Where the line containing "Open the About Mailbird section" appears in the records below, begin there and repeat each line exactly through the final one, dropping all pictures.
━━━━━ Given entries
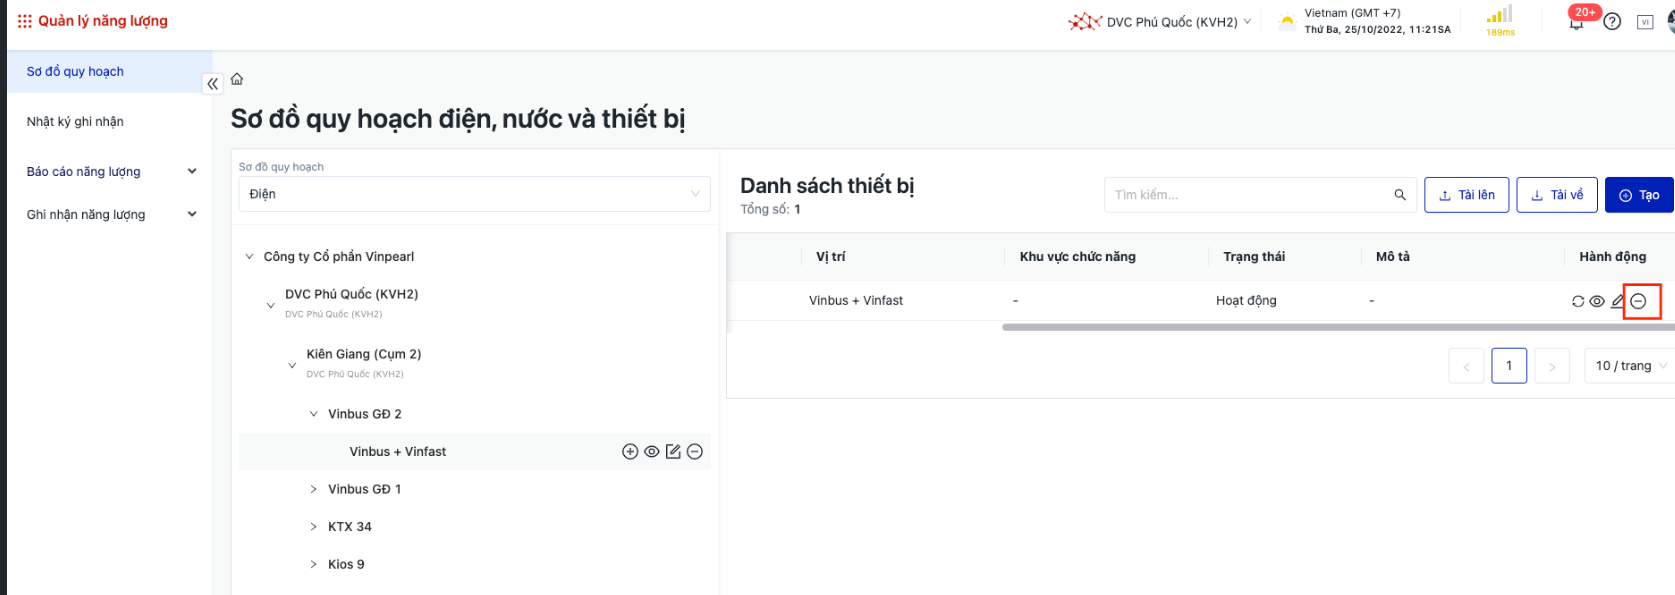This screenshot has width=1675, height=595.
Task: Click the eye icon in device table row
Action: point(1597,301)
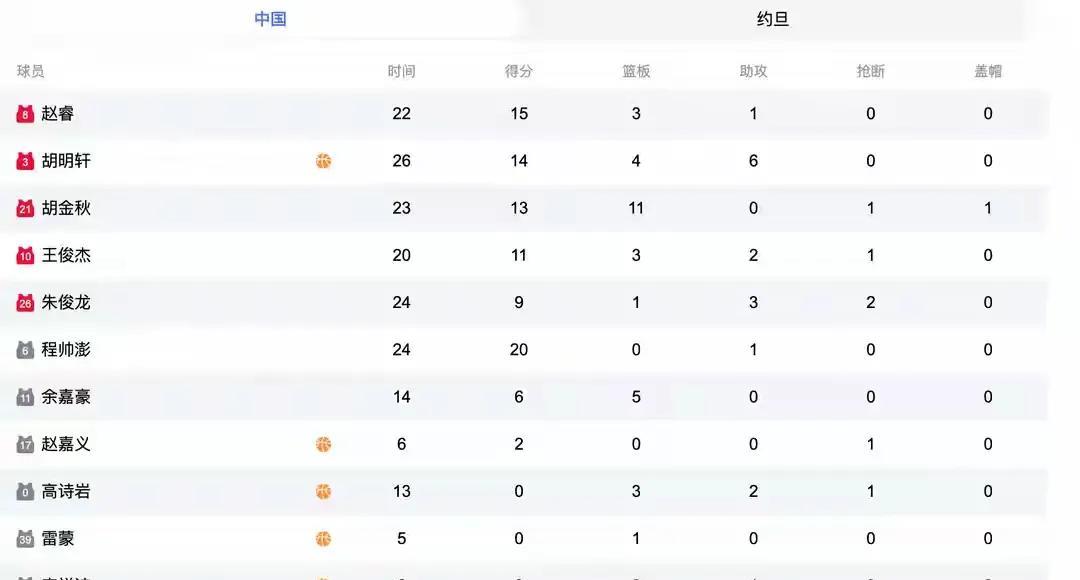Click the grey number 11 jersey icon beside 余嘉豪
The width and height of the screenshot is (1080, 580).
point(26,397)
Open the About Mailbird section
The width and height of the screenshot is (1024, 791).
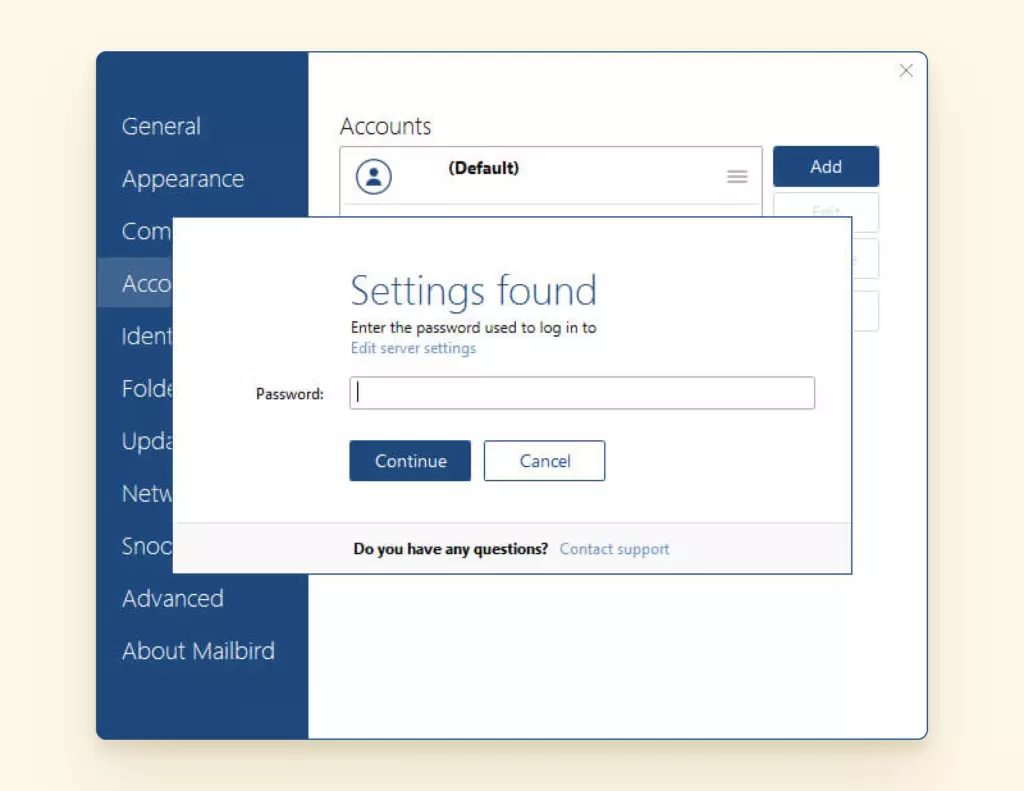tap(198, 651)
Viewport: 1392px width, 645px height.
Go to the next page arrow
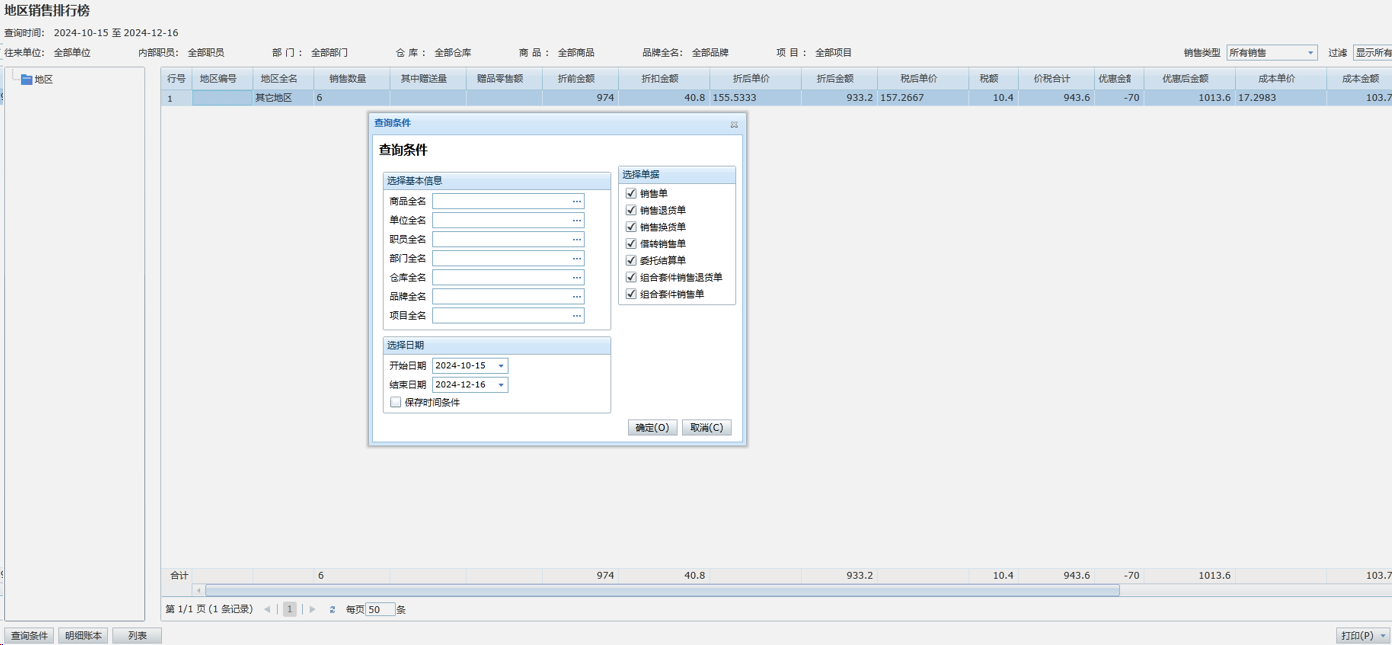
━━━━━━━━━━
- **Response area**
Open the About Mailbird section
The width and height of the screenshot is (1024, 791).
tap(198, 651)
Viewport: 1392px width, 645px height.
Go to the next page arrow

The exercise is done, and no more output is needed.